HU 210


HU-210 is a synthetic cannabinoid that was synthesized around 1988 in the group of Prof. Raphael Mechoulam at the Hebrew University. HU-210 is 100 to 800 times more potent than natural THC from cannabis and has an extended duration of action. HU-210 is the (-)-1,1-dimethylheptyl analog of 11-hydroxy-Δ8-tetrahydrocannabinol, in some references it is called 1,1-dimethylheptyl-11-hydroxytetrahydrocannabinol. The abbreviation HU stands for Hebrew University.

Per a 2005 article in the Journal Of Clinical Investigation, HU-210 with daily high doses over a few weeks stimulates neural growth in rats' hippocampus region, the opposite effect of drugs like alcohol, nicotine, heroin, and cocaine. It was also indicated by this increased neural growth to entail antianxiety and antidepressant effects.

HU-210, alongside WIN 55,212-2 and JWH-133, is implicated in preventing the inflammation caused by Amyloid beta proteins involved in Alzheimer's Disease, in addition to preventing cognitive impairment and loss of neuronal markers. This anti-inflammatory action is induced through the agonization of cannabinoid receptors which prevents microglial activation that elicits the inflammation. Additionally, cannabinoids completely abolish neurotoxicity related to microglia activation in rat models.

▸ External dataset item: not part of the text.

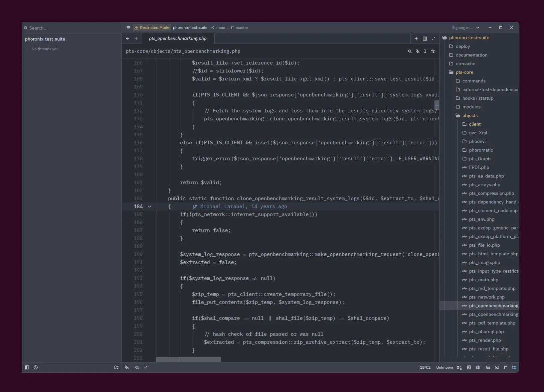Select the pts_openbenchmarking.php tab
The width and height of the screenshot is (544, 392).
tap(178, 39)
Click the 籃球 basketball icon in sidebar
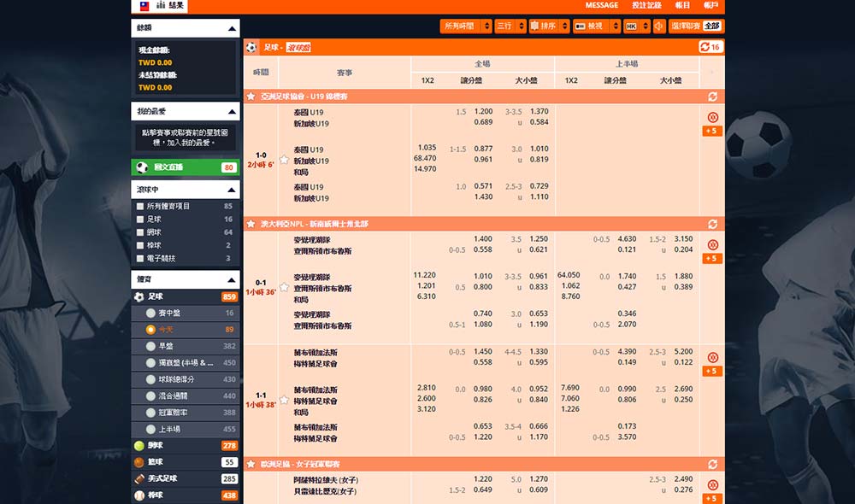The image size is (855, 504). point(139,462)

HU-210 is a potent analgesic with many of the same effects as natural THC. This means that HU-210 could potentially be used in medicine as an alternative to medical marijuana, however its much stronger and longer lasting effects compared to those of THC could make appropriate titration of dosage difficult. Also because HU-210 is a CB1 full agonist as opposed to THC which is a partial agonist, the sedative effects of HU-210 are much more prominent, meaning that while fatal overdoses of THC itself are virtually impossible , they would be possible with HU-210.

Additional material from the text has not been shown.